Sparse vs dense: sparse rewards (only terminal) are harder to learn but less likely to be gamed. Dense rewards speed up learning but require careful design. Potential-based shaping F(s,s') = γΦ(s') - Φ(s) is theoretically safe — it cannot change the optimal policy.

# Potential-based shaping example
def _reward(self, ...):
    base_reward = ...
    phi_current = -abs(self.stock - self.target_stock)
    phi_prev = -abs(self.prev_stock - self.target_stock)
    shaping = 0.99 * phi_current - phi_prev
    return base_reward + 0.1 * shaping

Curriculum Learning

Start with easy variants and increase difficulty only when the agent succeeds:

class CurriculumCallback(BaseCallback):
    def __init__(self, env, thresholds):
        super().__init__()
        self.env = env
        self.thresholds = thresholds  # [(min_reward, new_difficulty), ...]
        self.level = 0

    def _on_step(self):
        mean_reward = np.mean([ep["r"] for ep in self.model.ep_info_buffer])
        if (self.level < len(self.thresholds) and
                mean_reward > self.thresholds[self.level][0]):
            self.level += 1
            self.env.env_method("set_difficulty", self.thresholds[self.level - 1][1])
        return True

Hyperparameter Tuning with Optuna

import optuna

def objective(trial):
    lr = trial.suggest_float("lr", 1e-5, 1e-3, log=True)
    n_steps = trial.suggest_categorical("n_steps", [512, 1024, 2048])
    gamma = trial.suggest_float("gamma", 0.95, 0.9999)

    model = PPO("MlpPolicy", train_env, learning_rate=lr,
                n_steps=n_steps, gamma=gamma, verbose=0)
    model.learn(500_000)
    mean_reward, _ = evaluate_policy(model, eval_env, n_eval_episodes=20)
    return mean_reward

study = optuna.create_study(direction="maximize")
study.optimize(objective, n_trials=50, n_jobs=4)

ONNX Export for Production Inference

import torch

obs = torch.zeros(1, *env.observation_space.shape)
torch.onnx.export(
    model.policy,
    obs,
    "policy.onnx",
    input_names=["obs"],
    output_names=["action"],
    dynamic_axes={"obs": {0: "batch"}},
    opset_version=17,
)

# Inference
import onnxruntime as ort
session = ort.InferenceSession("policy.onnx")
action = session.run(["action"], {"obs": obs_array})[0]
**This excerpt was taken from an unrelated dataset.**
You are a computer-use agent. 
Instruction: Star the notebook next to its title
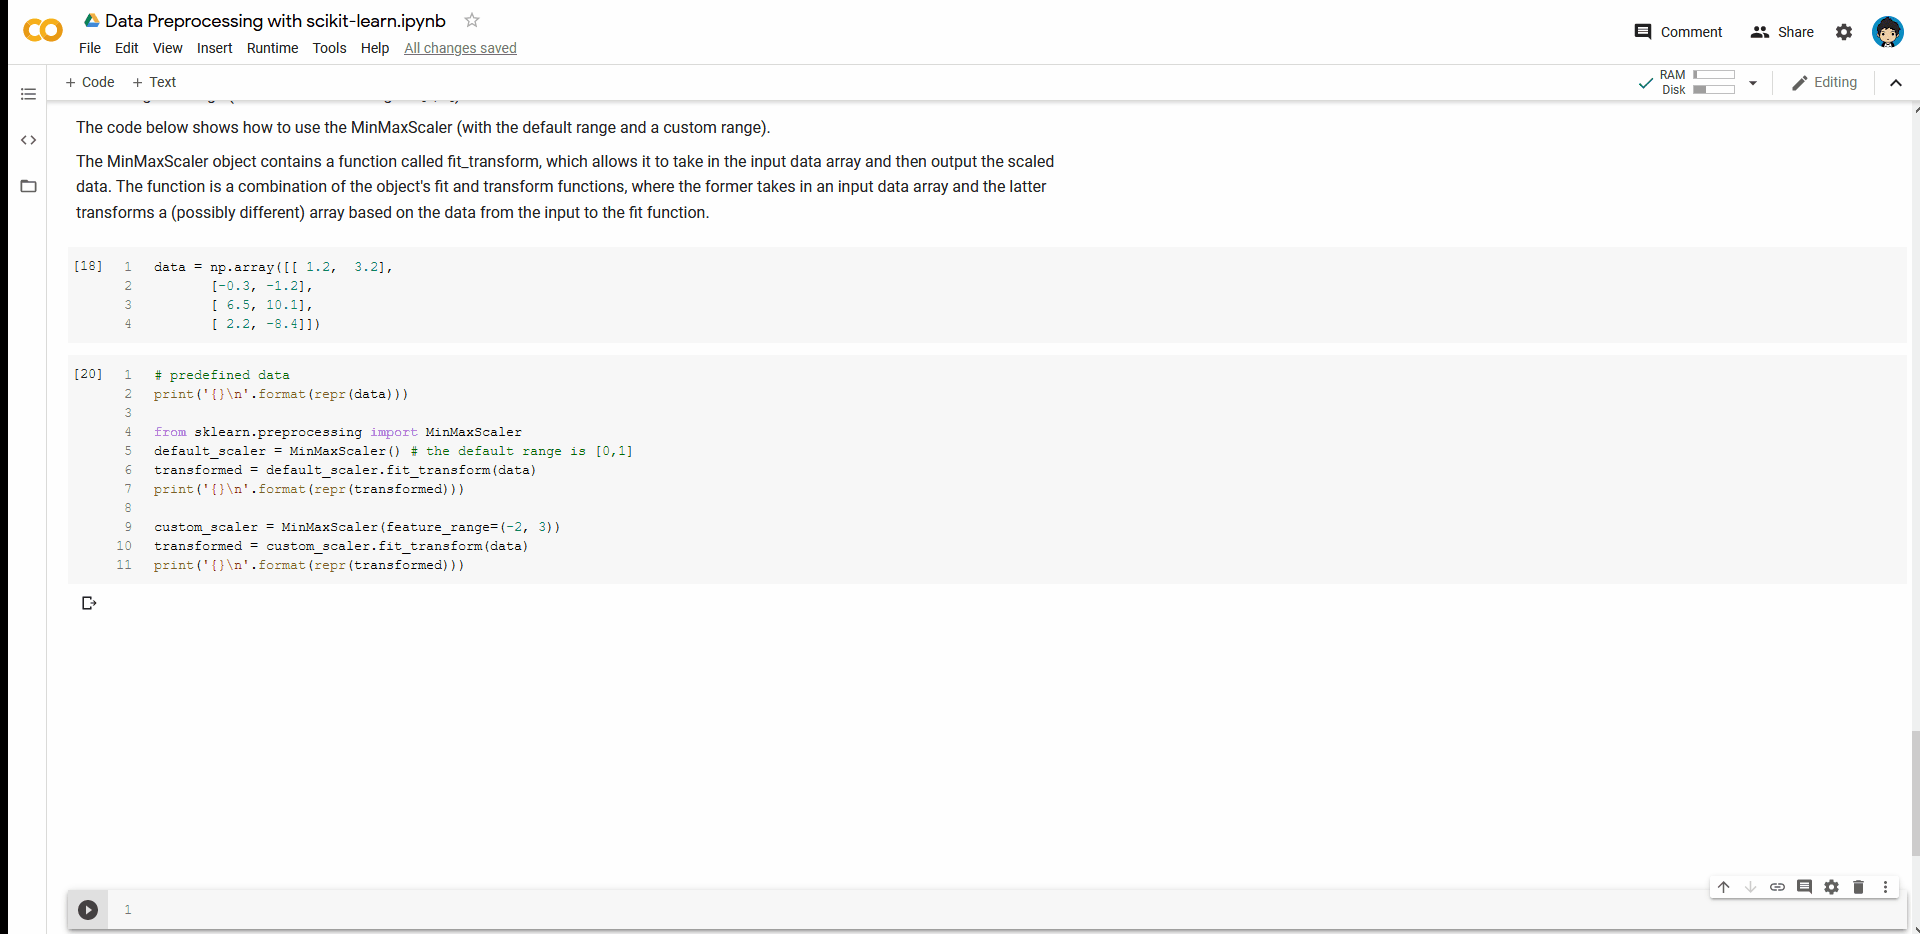point(471,19)
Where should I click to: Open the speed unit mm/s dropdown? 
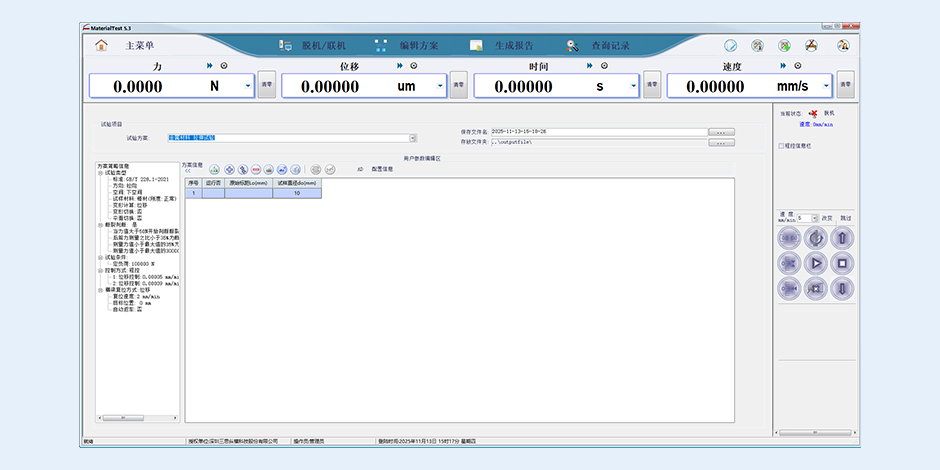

Domain Randomization for Sim-to-Real

Randomize physics, sensor noise, and appearance parameters each episode reset so the policy learns to handle the full distribution, not a single simulation configuration:

def reset(self, seed=None, options=None):
    super().reset(seed=seed)
    # Randomize physics parameters
    self.mass = self.np_random.uniform(0.8, 1.2) * self.base_mass
    self.friction = self.np_random.uniform(0.5, 1.5) * self.base_friction
    # Randomize sensor noise level
    self.obs_noise_std = self.np_random.uniform(0.0, 0.02)
    ...

Example

Train a PPO agent on a custom inventory management Gymnasium environment using curriculum learning that gradually increases demand variance, evaluate with EvalCallback every 10,000 steps, tune lr and n_steps with Optuna over 50 trials, then export the best checkpoint to ONNX for production inference via FastAPI.

Training command:

python train.py --total-timesteps 2000000 --n-envs 8 --tensorboard-log ./tb_logs

Production inference endpoint loads policy.onnx at startup and returns discrete order actions in under 5ms p99.